The dynamics of cadmium uptake and subcellular partitioning were studied in laboratory experiments conducted on Pyganodon grandis, a freshwater unionid bivalve that shows promise as a biomonitor for metal pollution. Bivalves were collected from an uncontaminated lake, allowed to acclimate to laboratory conditions (≥25 days), and then either exposed to a low, environmentally relevant, concentration of dissolved Cd (5 nM; 6, 12 and 24 h), or fed Cd-contaminated algae (∼70 nmol Cd g−1 dry weight; 4 × 4 h). In this latter case, the bivalves were allowed to depurate for up to 8 days after the end of the feeding phase. As anticipated, the gills were the main target organ during the aqueous Cd exposure whereas the intestine was the initial site of Cd accumulation during the dietary exposure; during the subsequent depuration period, the dietary Cd accumulated in both the digestive gland and in the gills.
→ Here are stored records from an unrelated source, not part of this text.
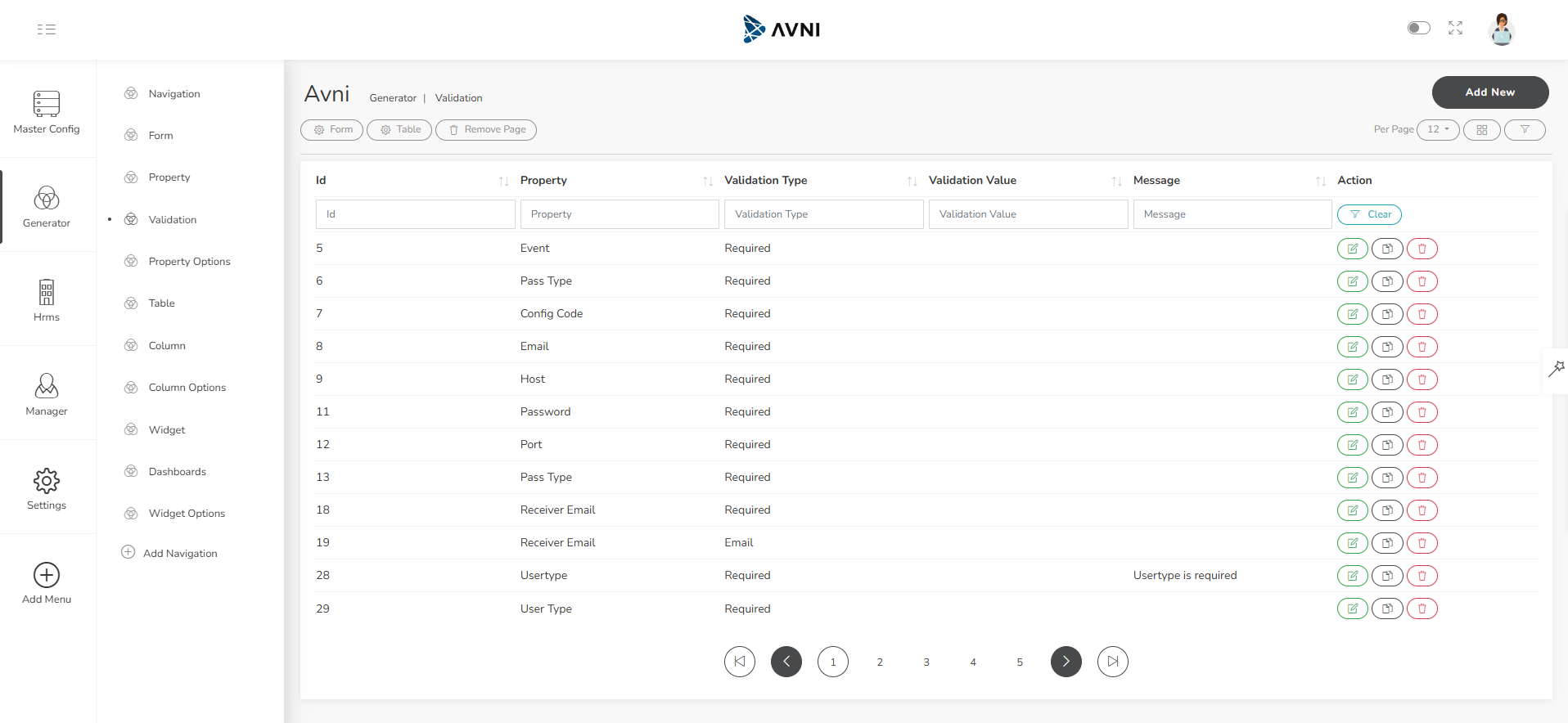Sort table by Property column

(x=707, y=182)

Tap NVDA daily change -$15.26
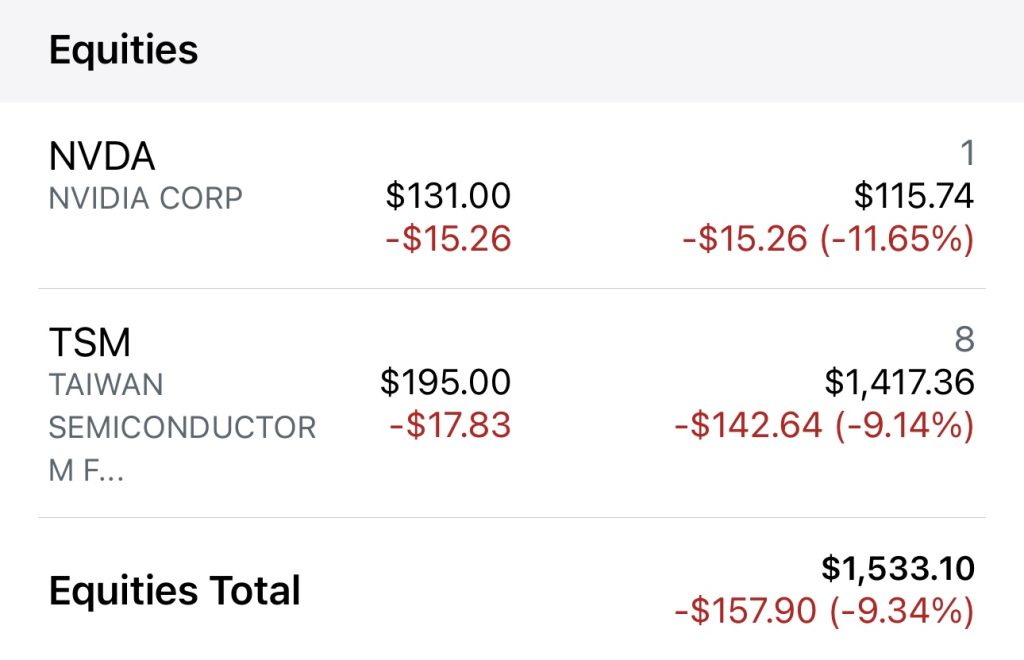coord(448,239)
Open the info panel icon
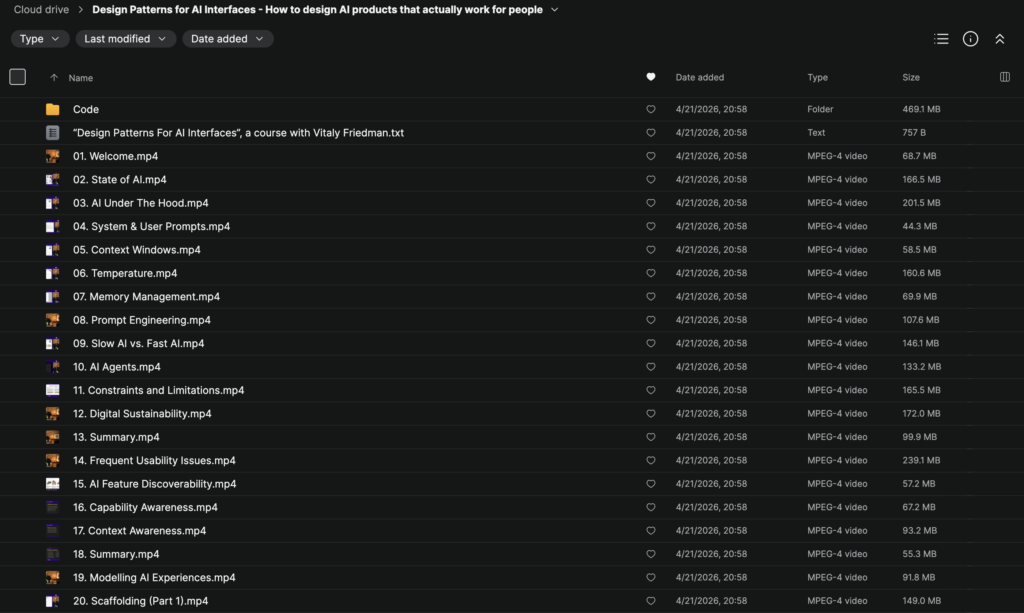1024x613 pixels. click(x=970, y=39)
For the gills, the distribution of Cd among the subcellular fractions (i.e., granules > heat-denatured proteins (HDP) ∼ heat-stable proteins (HSP) > mitochondria ∼ lysosomes + microsomes) was insensitive to the exposure route; both waterborne and diet-borne Cd ended up largely bound to the granule fraction. The subcellular distribution of Cd in the digestive gland differed markedly from that in the gills (HDP > HSP ∼ granules ∼ mitochondria > lysosomes + microsomes), but as in the case of the gills, this distribution was relatively insensitive to the exposure route. For both the gills and the digestive gland, the subcellular distributions of Cd differed from those observed in native bivalves that are chronically exposed to Cd in the field – in the short-term experimental exposures of P. grandis, metal detoxification was less effective than in chronically exposed native bivalves.